What to do — Only one stretch of the data is wanted: the line containing "The height and width of the screenshot is (748, 1129).", the line containing "You are a computer-use agent. The", and every line between them, copied exactly.

Material supplied —
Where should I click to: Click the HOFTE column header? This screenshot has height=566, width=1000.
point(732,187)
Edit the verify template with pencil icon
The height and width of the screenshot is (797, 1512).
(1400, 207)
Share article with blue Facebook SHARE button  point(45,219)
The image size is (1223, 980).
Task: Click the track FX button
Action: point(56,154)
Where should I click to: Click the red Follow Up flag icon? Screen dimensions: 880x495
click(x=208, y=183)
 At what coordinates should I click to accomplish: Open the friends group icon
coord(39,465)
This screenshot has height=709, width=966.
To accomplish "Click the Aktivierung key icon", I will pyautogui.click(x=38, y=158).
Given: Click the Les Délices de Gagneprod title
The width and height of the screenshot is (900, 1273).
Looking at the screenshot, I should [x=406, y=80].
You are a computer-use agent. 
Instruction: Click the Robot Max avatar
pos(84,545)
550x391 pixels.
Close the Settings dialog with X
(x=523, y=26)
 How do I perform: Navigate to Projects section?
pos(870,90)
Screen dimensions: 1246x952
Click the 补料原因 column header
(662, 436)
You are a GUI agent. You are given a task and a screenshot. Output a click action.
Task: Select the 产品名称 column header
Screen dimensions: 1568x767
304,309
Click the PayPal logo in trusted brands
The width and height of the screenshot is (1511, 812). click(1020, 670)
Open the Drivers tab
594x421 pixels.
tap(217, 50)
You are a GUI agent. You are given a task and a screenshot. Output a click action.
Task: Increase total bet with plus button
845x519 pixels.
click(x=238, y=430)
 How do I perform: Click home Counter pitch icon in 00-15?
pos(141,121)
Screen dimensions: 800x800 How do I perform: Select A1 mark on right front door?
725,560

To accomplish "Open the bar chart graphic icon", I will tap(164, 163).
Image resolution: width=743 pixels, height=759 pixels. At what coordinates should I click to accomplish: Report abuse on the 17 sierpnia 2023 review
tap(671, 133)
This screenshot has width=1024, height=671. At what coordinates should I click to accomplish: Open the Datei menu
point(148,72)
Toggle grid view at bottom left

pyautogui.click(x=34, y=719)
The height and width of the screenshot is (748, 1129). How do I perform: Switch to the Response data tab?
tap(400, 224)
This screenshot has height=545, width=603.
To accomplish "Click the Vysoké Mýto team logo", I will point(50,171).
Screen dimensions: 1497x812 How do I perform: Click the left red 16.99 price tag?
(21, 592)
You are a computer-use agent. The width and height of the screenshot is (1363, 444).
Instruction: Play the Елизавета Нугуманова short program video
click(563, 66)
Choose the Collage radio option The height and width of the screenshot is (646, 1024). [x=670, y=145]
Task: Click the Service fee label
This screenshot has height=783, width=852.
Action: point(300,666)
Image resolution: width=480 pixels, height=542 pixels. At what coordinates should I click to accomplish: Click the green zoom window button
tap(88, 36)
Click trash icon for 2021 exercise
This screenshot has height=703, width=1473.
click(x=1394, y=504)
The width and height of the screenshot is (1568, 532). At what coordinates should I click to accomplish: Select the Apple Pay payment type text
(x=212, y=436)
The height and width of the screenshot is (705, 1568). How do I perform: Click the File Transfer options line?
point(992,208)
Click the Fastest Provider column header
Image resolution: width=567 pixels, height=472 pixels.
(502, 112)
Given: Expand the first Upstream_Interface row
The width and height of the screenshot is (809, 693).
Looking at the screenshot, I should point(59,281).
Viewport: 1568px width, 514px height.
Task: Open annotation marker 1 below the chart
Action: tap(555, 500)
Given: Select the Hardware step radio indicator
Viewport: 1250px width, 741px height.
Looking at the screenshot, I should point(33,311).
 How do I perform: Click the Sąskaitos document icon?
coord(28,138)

The answer —
The height and width of the screenshot is (748, 1129). How do I perform: Switch to the Response data tab?
tap(400, 224)
This screenshot has height=545, width=603.
To accomplish "Click the Vysoké Mýto team logo", I will point(50,171).
Screen dimensions: 1497x812 How do I perform: Click the left red 16.99 price tag?
(21, 592)
You are a computer-use agent. The width and height of the screenshot is (1363, 444).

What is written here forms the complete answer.